Stored data entries:

* * * * * * *

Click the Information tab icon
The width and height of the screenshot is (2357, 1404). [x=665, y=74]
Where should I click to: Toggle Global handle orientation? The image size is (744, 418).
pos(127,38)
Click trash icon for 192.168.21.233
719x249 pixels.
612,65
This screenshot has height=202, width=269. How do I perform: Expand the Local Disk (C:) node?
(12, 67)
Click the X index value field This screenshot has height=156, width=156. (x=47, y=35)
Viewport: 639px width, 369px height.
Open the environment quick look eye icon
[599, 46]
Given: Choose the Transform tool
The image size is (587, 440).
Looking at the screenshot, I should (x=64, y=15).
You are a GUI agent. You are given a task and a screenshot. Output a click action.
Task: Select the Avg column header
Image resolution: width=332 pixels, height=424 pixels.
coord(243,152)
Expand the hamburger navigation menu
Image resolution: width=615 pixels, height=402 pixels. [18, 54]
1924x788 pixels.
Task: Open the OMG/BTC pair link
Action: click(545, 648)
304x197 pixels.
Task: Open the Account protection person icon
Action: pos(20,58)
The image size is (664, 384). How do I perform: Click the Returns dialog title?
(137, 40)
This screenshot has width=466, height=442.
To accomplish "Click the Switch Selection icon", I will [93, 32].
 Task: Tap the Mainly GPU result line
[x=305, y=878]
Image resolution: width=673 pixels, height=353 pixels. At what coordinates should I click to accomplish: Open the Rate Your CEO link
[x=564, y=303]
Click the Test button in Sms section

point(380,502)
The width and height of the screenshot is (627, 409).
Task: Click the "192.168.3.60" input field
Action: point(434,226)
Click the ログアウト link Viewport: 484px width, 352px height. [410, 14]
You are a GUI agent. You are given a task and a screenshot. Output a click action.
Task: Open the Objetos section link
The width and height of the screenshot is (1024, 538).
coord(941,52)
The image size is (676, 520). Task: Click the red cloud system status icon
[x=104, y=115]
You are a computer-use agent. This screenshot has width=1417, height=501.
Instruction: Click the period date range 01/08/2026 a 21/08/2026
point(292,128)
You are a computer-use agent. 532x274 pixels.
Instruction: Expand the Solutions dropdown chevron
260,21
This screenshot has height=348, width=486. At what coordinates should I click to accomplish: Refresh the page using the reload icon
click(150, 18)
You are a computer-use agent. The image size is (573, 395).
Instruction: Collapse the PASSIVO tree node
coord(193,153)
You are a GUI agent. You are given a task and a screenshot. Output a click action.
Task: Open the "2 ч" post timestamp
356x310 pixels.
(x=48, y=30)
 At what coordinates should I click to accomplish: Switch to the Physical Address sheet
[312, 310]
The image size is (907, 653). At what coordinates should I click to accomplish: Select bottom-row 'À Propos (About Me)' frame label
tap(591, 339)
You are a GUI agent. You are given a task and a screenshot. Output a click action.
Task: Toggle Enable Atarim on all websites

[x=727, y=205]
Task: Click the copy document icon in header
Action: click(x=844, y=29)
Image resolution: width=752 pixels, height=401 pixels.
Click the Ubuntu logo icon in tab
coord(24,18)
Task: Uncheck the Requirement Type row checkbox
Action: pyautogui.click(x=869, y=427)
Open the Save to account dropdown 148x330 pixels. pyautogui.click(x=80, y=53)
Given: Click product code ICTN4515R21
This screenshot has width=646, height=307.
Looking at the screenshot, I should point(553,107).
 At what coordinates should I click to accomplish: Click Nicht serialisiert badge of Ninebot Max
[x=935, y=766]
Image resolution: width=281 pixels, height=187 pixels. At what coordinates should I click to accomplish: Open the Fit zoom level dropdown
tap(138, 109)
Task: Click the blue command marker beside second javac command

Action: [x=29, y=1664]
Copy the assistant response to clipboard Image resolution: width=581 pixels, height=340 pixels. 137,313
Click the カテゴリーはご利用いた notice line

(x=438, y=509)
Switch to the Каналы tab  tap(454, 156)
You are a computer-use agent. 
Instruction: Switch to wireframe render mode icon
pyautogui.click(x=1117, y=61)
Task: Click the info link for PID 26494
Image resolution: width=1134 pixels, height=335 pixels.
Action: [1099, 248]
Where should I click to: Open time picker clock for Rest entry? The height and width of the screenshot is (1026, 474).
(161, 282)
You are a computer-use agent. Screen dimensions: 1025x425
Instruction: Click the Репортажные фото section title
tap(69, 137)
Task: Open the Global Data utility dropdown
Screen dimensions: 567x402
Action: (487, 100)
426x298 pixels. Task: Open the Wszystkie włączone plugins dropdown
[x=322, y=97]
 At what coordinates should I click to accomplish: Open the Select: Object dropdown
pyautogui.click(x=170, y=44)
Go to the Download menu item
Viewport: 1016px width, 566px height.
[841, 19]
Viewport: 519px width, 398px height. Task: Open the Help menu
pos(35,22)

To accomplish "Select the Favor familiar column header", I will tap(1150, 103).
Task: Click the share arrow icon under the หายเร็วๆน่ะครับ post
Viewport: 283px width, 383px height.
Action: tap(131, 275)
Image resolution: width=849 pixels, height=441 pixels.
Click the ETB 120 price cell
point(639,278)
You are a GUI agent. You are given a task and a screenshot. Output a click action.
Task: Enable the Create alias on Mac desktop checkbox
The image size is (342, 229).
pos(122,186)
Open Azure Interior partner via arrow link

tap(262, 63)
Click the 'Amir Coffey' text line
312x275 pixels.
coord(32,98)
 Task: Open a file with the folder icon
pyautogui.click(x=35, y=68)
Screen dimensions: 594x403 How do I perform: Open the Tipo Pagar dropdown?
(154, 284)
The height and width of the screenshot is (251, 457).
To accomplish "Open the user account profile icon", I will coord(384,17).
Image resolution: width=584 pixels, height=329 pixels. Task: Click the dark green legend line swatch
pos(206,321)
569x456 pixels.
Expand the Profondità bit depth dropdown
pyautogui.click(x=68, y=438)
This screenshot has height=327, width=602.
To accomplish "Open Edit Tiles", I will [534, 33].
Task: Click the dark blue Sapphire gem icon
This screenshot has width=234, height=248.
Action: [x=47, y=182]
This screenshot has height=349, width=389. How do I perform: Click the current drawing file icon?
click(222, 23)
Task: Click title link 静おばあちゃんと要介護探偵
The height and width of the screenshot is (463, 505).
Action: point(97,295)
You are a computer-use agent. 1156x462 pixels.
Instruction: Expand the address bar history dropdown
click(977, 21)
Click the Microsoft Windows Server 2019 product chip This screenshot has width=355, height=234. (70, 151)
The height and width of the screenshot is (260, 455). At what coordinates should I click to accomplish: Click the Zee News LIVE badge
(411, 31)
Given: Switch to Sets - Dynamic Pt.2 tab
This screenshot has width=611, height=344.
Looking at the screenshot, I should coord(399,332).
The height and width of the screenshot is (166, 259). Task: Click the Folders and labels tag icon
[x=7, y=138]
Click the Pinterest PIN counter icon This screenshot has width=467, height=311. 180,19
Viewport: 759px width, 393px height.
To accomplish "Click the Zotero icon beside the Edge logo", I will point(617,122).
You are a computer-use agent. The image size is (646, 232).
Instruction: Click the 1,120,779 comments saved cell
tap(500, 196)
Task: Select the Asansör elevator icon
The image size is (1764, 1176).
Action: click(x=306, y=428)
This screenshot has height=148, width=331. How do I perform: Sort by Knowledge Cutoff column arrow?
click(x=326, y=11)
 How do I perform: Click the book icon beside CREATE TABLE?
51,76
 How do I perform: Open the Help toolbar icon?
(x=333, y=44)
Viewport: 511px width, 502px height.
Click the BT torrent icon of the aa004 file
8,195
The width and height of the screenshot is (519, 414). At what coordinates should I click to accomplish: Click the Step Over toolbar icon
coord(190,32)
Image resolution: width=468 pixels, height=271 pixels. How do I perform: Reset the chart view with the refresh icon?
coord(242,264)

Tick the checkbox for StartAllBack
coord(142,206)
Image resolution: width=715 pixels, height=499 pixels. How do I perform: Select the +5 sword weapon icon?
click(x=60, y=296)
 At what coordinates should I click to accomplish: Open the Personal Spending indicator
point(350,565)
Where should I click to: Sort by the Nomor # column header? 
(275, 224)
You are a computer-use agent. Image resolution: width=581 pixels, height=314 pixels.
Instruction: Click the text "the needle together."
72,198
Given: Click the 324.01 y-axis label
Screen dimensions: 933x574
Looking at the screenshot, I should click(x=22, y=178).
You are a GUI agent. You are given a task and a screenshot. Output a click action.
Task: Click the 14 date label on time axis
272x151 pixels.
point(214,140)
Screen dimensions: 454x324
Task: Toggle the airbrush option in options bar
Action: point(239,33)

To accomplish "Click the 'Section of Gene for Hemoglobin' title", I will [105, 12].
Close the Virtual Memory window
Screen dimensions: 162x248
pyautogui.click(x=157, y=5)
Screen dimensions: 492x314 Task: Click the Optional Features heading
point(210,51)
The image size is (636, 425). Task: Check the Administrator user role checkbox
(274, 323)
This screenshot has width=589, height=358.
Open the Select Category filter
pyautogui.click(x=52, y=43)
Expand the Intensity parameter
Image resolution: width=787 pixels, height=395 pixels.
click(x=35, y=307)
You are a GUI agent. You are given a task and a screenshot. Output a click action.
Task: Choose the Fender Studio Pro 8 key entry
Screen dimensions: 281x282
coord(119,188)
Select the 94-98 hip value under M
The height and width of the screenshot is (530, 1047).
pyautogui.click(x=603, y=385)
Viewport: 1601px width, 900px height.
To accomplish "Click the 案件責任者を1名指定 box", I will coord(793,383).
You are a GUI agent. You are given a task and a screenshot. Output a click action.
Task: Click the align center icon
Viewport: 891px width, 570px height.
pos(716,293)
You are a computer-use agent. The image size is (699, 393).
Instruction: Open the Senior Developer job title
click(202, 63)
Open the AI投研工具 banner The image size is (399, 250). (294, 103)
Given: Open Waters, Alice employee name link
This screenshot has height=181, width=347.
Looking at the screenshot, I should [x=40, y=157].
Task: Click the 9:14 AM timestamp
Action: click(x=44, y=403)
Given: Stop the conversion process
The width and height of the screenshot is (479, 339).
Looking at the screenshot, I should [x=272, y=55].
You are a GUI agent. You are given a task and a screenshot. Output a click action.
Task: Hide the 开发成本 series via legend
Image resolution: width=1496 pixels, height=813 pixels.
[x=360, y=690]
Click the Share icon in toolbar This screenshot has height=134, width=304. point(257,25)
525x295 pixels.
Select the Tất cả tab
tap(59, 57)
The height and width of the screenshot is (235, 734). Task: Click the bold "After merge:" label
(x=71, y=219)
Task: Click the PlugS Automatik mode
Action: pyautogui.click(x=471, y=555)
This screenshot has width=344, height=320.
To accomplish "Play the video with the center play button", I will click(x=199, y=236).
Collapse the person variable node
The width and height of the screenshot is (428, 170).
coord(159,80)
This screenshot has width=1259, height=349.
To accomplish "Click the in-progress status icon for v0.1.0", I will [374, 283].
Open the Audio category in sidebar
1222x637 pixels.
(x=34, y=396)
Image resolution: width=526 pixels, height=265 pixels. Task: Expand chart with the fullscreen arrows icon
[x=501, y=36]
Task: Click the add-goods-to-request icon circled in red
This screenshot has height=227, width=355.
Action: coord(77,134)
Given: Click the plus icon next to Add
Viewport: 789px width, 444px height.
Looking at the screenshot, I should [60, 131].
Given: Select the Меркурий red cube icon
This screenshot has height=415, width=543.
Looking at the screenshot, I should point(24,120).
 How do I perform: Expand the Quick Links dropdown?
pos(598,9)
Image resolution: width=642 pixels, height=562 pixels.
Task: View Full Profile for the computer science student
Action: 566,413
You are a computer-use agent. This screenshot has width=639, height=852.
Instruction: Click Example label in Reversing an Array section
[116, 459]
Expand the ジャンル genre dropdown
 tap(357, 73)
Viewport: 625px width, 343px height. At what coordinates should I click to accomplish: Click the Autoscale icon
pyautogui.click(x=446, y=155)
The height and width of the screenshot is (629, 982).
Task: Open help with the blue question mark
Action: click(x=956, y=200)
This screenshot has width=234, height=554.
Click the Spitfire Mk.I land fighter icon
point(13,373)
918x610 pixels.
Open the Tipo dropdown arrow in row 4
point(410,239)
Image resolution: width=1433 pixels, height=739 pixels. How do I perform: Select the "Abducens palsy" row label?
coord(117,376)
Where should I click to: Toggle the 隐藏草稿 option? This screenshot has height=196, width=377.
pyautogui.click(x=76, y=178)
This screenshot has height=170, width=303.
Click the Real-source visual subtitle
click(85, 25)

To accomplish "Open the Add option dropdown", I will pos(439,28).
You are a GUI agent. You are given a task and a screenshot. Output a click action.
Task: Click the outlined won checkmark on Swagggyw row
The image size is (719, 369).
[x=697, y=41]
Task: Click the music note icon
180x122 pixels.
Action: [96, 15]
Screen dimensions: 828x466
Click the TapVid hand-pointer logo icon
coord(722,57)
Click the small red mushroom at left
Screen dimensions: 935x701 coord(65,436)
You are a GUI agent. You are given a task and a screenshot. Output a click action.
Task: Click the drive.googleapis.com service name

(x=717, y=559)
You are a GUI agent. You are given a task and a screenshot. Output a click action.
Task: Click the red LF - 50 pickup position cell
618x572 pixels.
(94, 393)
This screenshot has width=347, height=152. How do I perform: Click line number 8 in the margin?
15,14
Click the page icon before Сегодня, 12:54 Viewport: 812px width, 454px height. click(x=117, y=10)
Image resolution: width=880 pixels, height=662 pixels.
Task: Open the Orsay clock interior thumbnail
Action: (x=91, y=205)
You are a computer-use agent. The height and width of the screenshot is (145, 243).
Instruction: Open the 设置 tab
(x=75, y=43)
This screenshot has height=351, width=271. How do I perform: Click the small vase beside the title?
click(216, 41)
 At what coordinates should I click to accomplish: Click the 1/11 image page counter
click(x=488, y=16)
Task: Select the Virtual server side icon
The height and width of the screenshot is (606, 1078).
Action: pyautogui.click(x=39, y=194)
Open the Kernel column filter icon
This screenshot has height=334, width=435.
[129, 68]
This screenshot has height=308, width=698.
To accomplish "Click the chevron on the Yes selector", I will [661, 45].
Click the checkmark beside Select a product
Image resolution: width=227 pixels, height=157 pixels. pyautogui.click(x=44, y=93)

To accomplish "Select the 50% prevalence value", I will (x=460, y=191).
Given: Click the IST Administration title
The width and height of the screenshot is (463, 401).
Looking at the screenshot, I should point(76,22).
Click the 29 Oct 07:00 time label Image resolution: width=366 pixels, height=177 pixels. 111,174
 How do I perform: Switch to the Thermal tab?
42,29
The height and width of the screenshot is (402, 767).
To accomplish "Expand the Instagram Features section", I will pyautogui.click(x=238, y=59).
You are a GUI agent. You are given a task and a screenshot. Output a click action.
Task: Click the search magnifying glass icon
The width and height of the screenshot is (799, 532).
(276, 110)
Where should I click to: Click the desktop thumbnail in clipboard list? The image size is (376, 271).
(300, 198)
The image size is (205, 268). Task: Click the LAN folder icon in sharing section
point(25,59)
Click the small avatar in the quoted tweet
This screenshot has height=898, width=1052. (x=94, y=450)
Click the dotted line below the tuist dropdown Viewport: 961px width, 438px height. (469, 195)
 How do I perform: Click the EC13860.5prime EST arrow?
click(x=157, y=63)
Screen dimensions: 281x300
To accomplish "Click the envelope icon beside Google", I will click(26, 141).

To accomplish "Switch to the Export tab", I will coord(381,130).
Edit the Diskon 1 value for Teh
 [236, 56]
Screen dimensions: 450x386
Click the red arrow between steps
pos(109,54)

* * * * * * *

*ABOUT THIS TASK:*
All lines holding the word "axis" must be copied from the data.

*YOUR RESPONSE:*
Given: Click the 324.01 y-axis label
Task: Click the 14 date label on time axis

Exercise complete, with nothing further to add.